(Saved data entries)
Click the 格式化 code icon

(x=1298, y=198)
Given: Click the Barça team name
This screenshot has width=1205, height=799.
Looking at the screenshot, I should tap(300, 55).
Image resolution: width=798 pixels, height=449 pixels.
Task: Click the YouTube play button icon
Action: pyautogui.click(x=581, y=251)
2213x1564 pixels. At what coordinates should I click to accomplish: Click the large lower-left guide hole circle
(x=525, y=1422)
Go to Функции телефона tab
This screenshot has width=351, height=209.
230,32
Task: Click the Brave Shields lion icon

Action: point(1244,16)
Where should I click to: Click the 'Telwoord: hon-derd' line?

| Stated task |
Reproduce every line of the data above without any changes.

| Result |
Click the 格式化 code icon

(x=1298, y=198)
Given: Click the Barça team name
This screenshot has width=1205, height=799.
Looking at the screenshot, I should tap(300, 55).
Image resolution: width=798 pixels, height=449 pixels.
Task: Click the YouTube play button icon
Action: pyautogui.click(x=581, y=251)
2213x1564 pixels. At what coordinates should I click to accomplish: Click the large lower-left guide hole circle
(x=525, y=1422)
Go to Функции телефона tab
This screenshot has width=351, height=209.
230,32
Task: Click the Brave Shields lion icon

Action: point(1244,16)
Where should I click to: Click the 'Telwoord: hon-derd' line?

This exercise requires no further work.